I’m a fan of the HBO comedy series, Veep, which for those unaware, “Veep” is short speak for VP or Vice President. The show stars one of my two comedic crushes, Julia Louis Dreyfus (second to Kristen Wiig) as the doofus Vice President/President Selina Meyer. It is a hilarious show of an inept, liberal , Selina Meyer political team of total bumbling political idiots who fumble their way to the top of American politics. This show began well before Trump ever was elected, and warning, is laced with profanity, which might be one of the most accurate aspects of the show's portrayal of American politics. After Biden and Harris were projected by the networks as winners of the election, Louis-Dreyfus tweeted, tagging Kamala Harris, that “Madame Vice President” is no longer a fictional figure--a bit of levity from the female comic parody of American politics.
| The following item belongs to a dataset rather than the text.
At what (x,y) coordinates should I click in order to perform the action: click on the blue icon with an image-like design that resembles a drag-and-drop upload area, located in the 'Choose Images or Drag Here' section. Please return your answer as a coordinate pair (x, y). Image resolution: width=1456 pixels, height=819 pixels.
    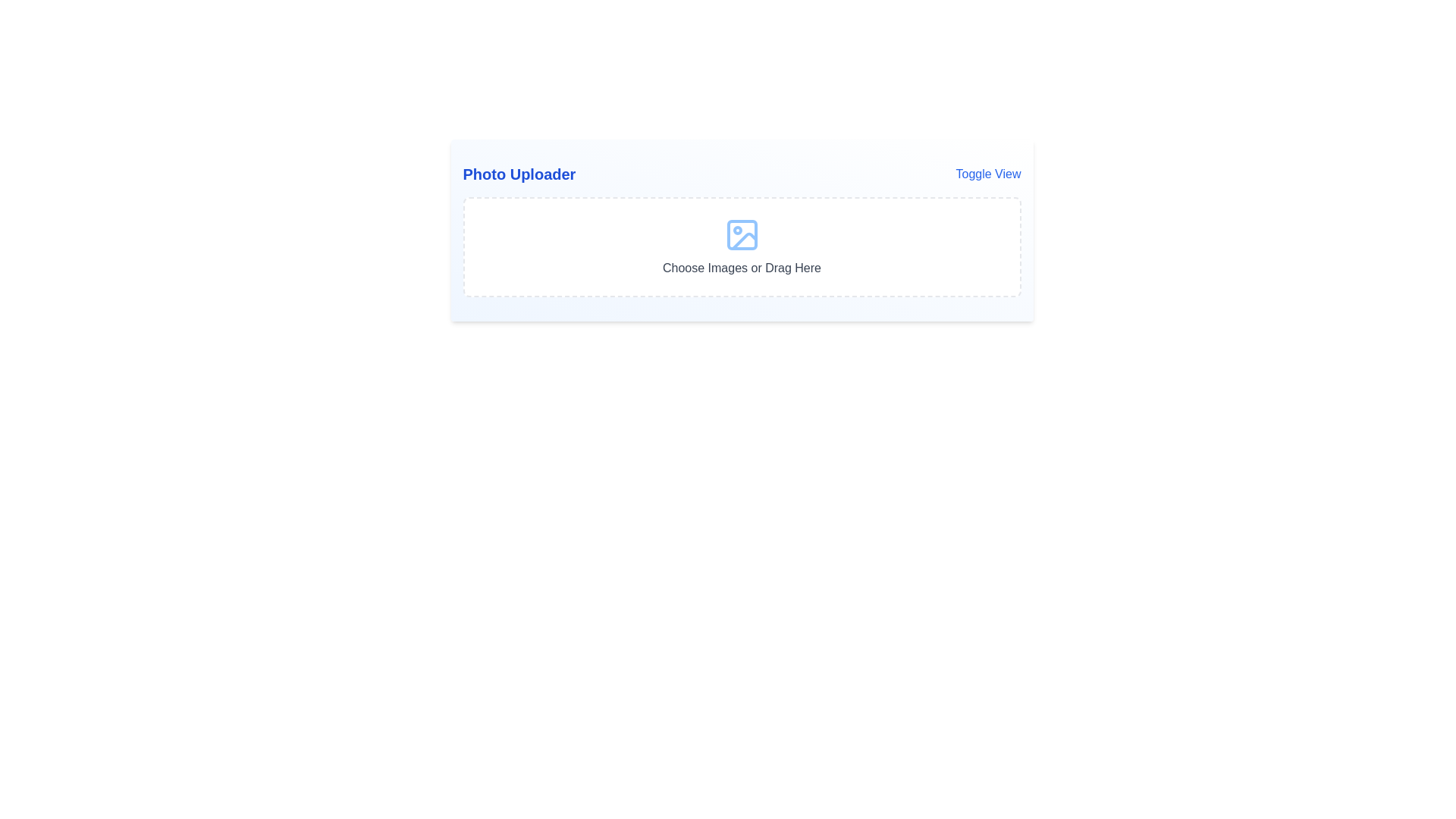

Meanwhile, in a Philadelphia back lot to Four Seasons Total Landscaping, between an adult bookstore and a cremation service, Rudy Guilliani was holding court as Trump’s legal team leader, in what can only be something the writers for Veep might have dreamed of. Philadelphia doesn’t have a Trump property but there is a Four Seasons Philadelphia luxury hotel, who informed the public over Twitter that Trump’s initial announcement of a big press conference by his legal team would NOT be happening at their property as Trump’s initial tweet suggested. What followed would have made Veep's knucklehead politician Jonah Ryan proud. Says Giuliani, "...networks don't get to decide elections, courts do."
Um, no, Rudy. Actually, voters do. The writers at Veep got upstaged in Philly by the real thing.
And now back to enjoying Finland. Sorry for the disruption.